Generally speaking, although both fasciitis and periarthritis present with shoulder discomfort, they differ significantly in terms of affected site and nature, pain characteristics, range of motion limitations, susceptible populations, disease duration, and recovery speed. The specific differences are as follows:
1. Affected Site and Nature: Shoulder fasciitis primarily involves inflammation of the shoulder fascia, usually caused by repeated pulling or overuse of the fascia, with lesions concentrated in the fascial layer. Periarthritis, on the other hand, is an aseptic inflammation affecting the soft tissues surrounding the shoulder joint, often accompanied by adhesion of the joint capsule, resulting in a broader area of involvement.

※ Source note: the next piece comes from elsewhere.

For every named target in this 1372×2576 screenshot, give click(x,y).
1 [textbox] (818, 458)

2. Pain Characteristics: Fasciitis typically causes localized sharp or dull aching pain at a relatively fixed location. Tenderness is obvious when pressing on fascial attachment points, and pain may worsen with movement but quickly improves with rest. Periarthritis usually presents as persistent dull or throbbing pain that may radiate to the neck and upper arm.
3. Range of Motion Limitation: Patients with fasciitis experience mild limitation of shoulder joint movement, only slight restriction during specific motions, while most daily activities remain unaffected. In contrast, patients with periarthritis suffer severe restriction in shoulder movement, including difficulty raising the arm, abduction, and rotation in multiple directions.

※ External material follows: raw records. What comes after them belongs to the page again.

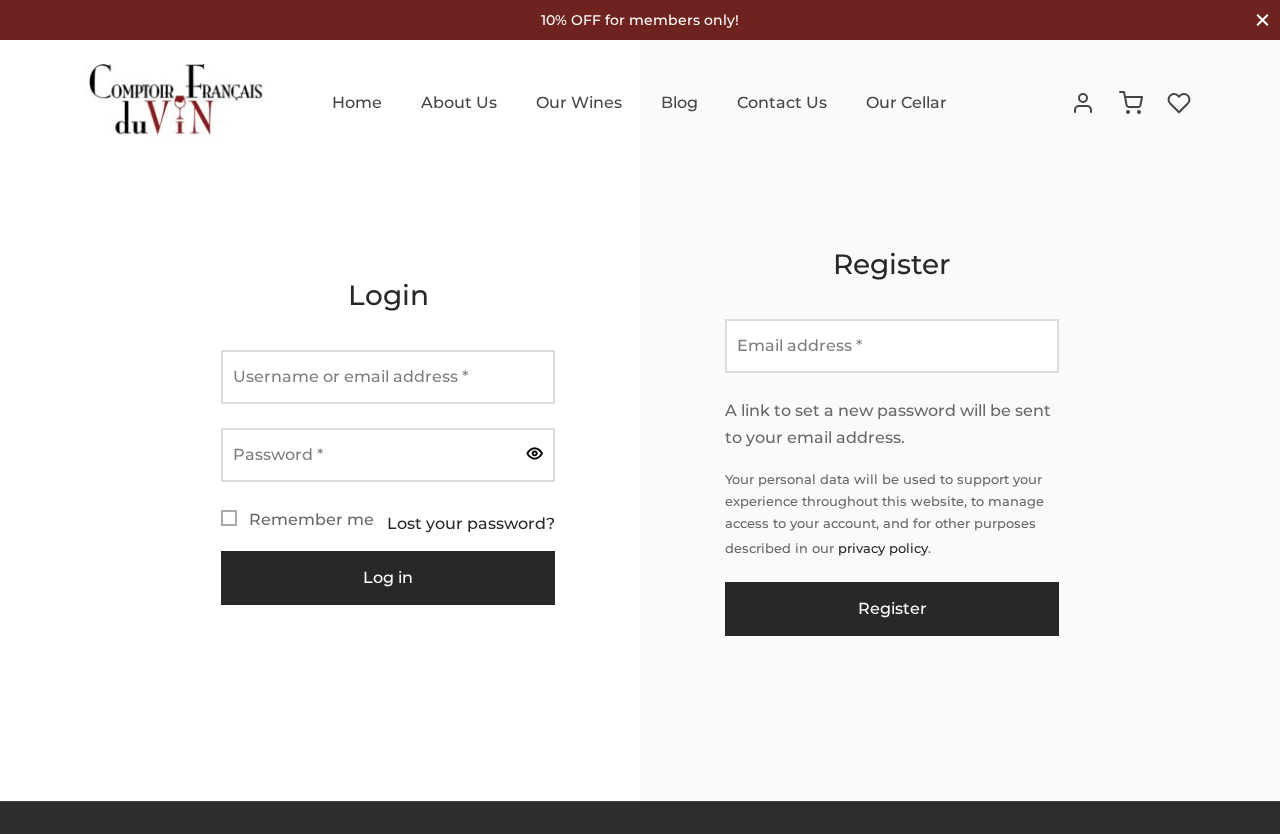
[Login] (1083, 103)
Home (357, 102)
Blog (679, 102)
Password (284, 454)
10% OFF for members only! (640, 20)
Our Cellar (906, 102)
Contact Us (782, 102)
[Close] (1262, 19)
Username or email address (356, 376)
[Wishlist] (1181, 103)
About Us (459, 102)
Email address (805, 345)
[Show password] (535, 455)
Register (891, 608)
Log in (388, 577)
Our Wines (579, 102)
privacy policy (883, 548)
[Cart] (1131, 103)
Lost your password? (471, 523)
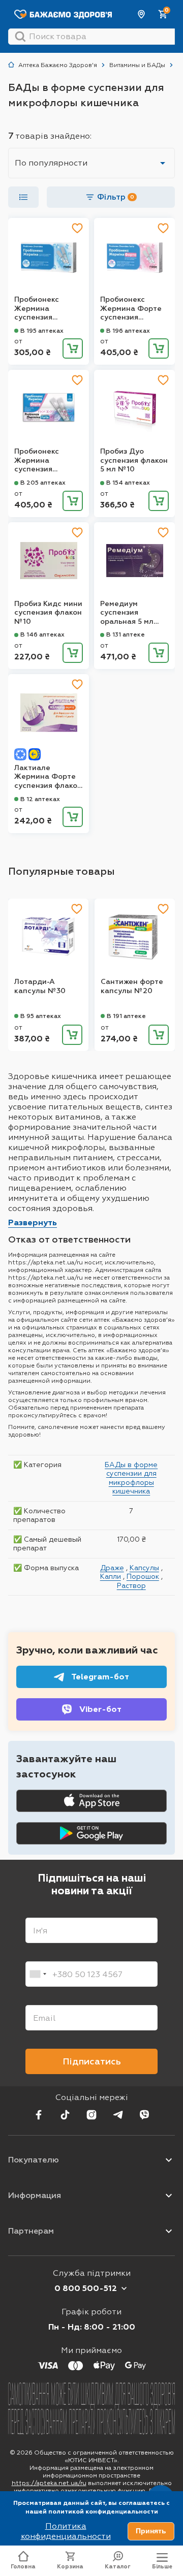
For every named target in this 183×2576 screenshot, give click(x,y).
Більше (162, 2566)
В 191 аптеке (126, 1016)
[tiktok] (65, 2115)
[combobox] (37, 1974)
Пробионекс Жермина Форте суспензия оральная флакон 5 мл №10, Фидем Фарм (132, 308)
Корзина (70, 2566)
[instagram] (91, 2115)
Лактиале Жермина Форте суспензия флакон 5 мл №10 (48, 777)
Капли (110, 1576)
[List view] (23, 197)
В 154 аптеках (128, 482)
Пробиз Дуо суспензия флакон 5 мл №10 (134, 460)
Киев (141, 14)
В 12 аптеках (40, 799)
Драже (112, 1568)
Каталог (118, 2566)
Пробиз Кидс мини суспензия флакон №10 (48, 612)
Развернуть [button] (32, 1222)
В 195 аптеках (42, 330)
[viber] (144, 2115)
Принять (151, 2531)
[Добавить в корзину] (73, 348)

4. Susceptible Populations: Fasciitis commonly affects individuals who maintain the same posture for prolonged periods or have excessive shoulder strain, occurring across a wide age range, including both young and middle-aged adults. Periarthritis predominantly affects people around 50 years of age, especially those with sedentary lifestyles, prior shoulder injuries, or endocrine disorders.
5. Disease Course and Recovery Speed: Fasciitis has a short course; with timely rest, local heat application, or physical therapy, symptoms usually resolve within 1–2 weeks. Periarthritis has a longer course, often lasting several months to one year, with slow recovery. Without timely intervention, some patients may develop worsening joint adhesions.
To prevent these conditions, it's important to avoid overusing the shoulder. Patients with fasciitis can prevent recurrence by adjusting posture and reducing strain. Those with periarthritis should adhere to moderate rehabilitation exercises such as pendulum swings and wall-climbing movements, while also keeping the shoulder warm to prevent symptom exacerbation due to cold exposure.